Это был мой шанс: теперь или никогда — и я решилась им воспользоваться.
— Бабушка, милая, дорогая, хорошая! — бросилась я к ней на шею. — Возьми и меня туда с собою.
Бабушка подумала, что это я прошусь из участия к ней, что только одна я ее пожалела, и потом вдруг улыбнулась, глаза ее приняли ласковое выражение, и она поцеловала меня в голову.
— Хорошо, внучка, — ответила она. Ты поедешь вместе со мною!
Я готова была прыгать от радости.
...Приезжал из города нотариус. Мама долго совещалась с ним и в виде любезности послала князю Сергею Ивановичу в Петербург удостоверение, что проценты по закладной с него получены за три года сполна.
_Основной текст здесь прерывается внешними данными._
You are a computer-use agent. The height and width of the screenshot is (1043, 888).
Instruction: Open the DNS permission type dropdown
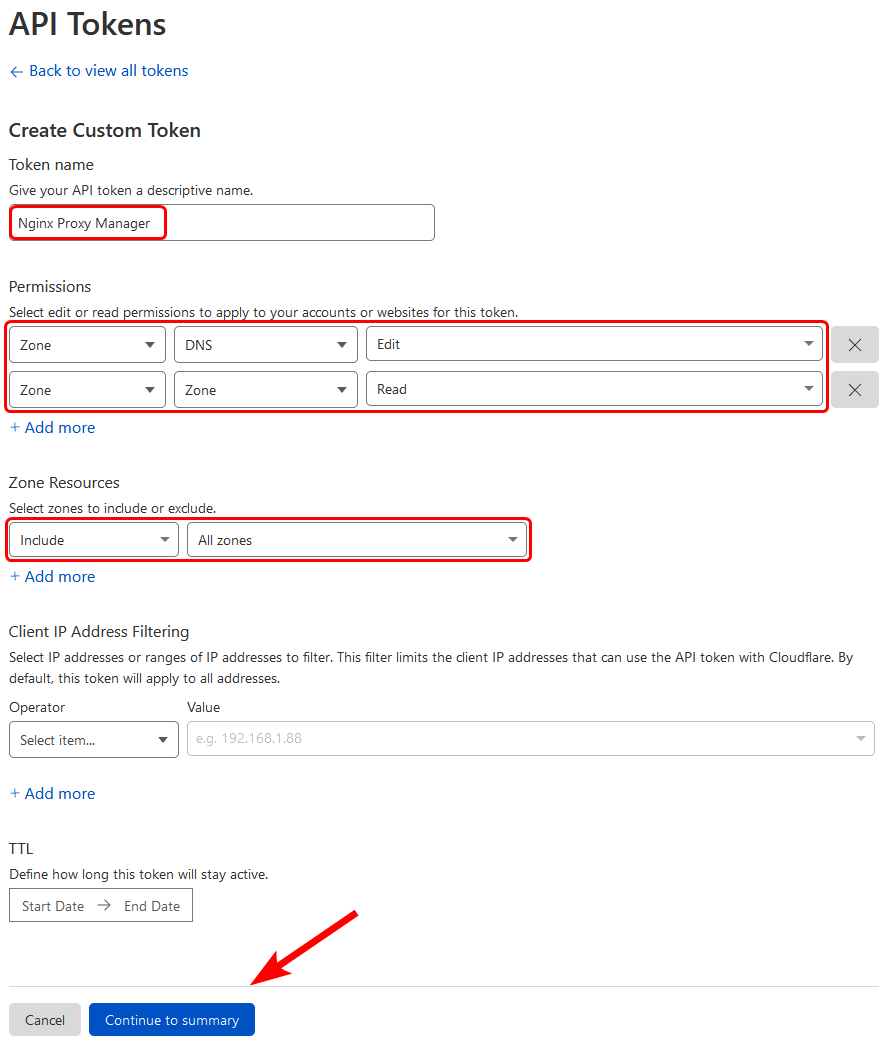point(265,344)
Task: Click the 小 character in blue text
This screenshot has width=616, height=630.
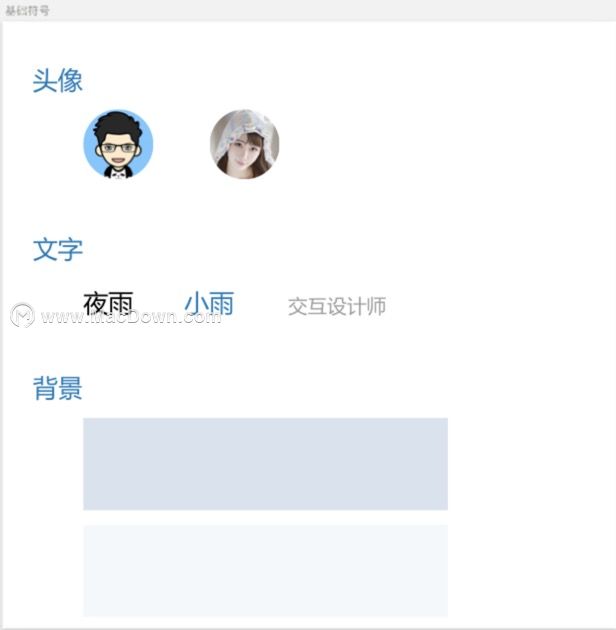Action: (196, 304)
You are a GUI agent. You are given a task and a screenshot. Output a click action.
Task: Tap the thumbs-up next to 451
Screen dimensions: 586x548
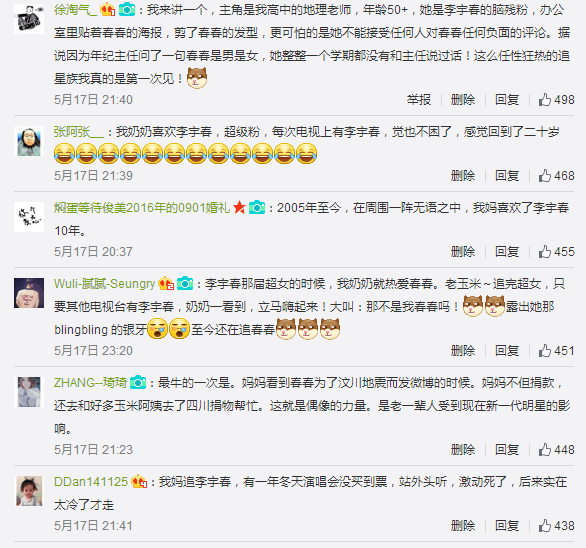pos(545,351)
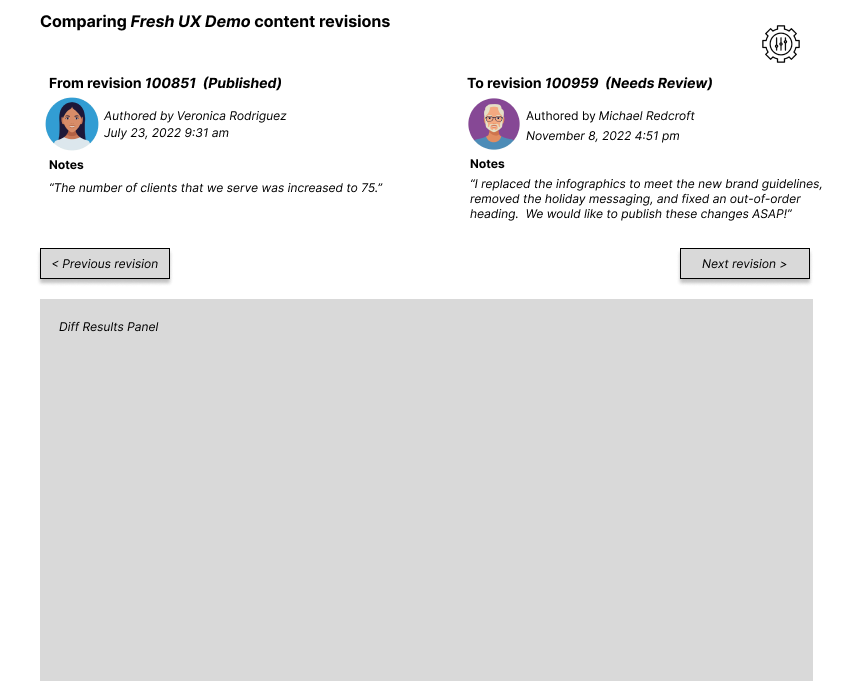Image resolution: width=855 pixels, height=690 pixels.
Task: Click the note about clients increased to 75
Action: [216, 188]
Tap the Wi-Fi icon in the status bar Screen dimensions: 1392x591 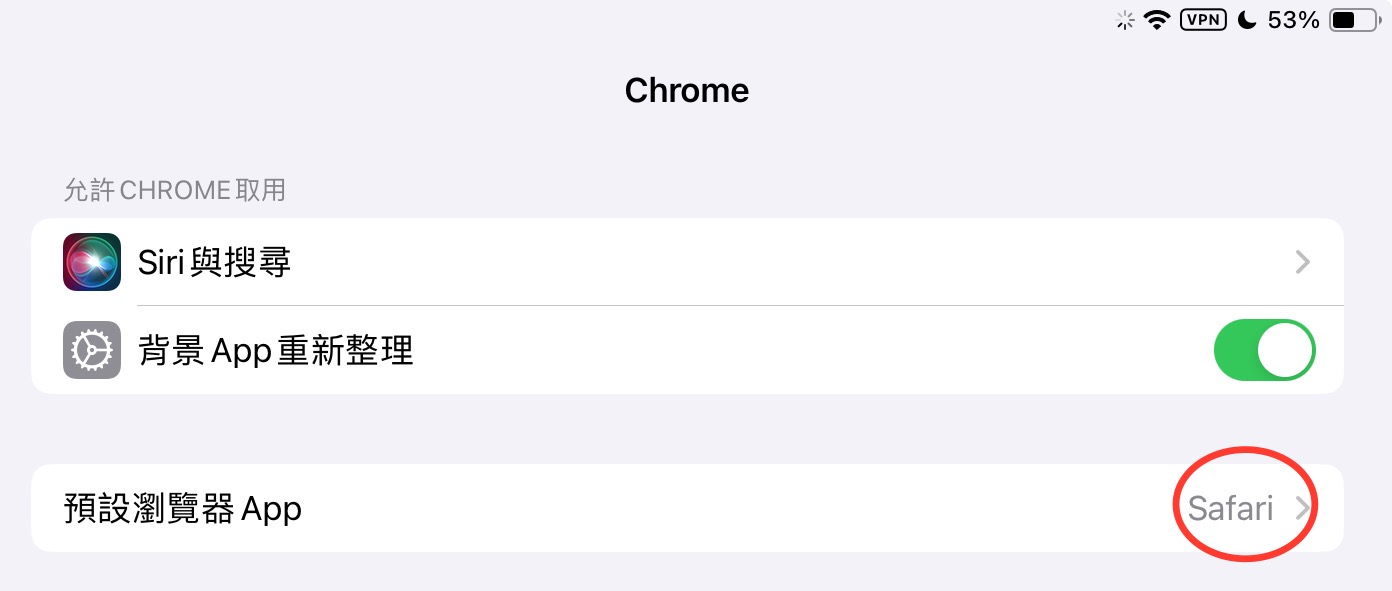click(x=1157, y=20)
Вот не ожидала, что имение князя Сергея Ивановича заложено у мамы!
...У нас уложены все сундуки и картонки. Сегодня с вечера их посылают в Захарьино, а завтра утром я и бабушка уезжаем туда вдвоем, взявши с собой одну только девушку. Мама хмурится, недовольна, что бабушка уезжает, Долли ходит, точно ее приговорили к смертной казни, Веребьин чувствует себя хозяином. Мне жаль оставлять Долли одну, но она настаивает, чтобы я уехала в Захарьино.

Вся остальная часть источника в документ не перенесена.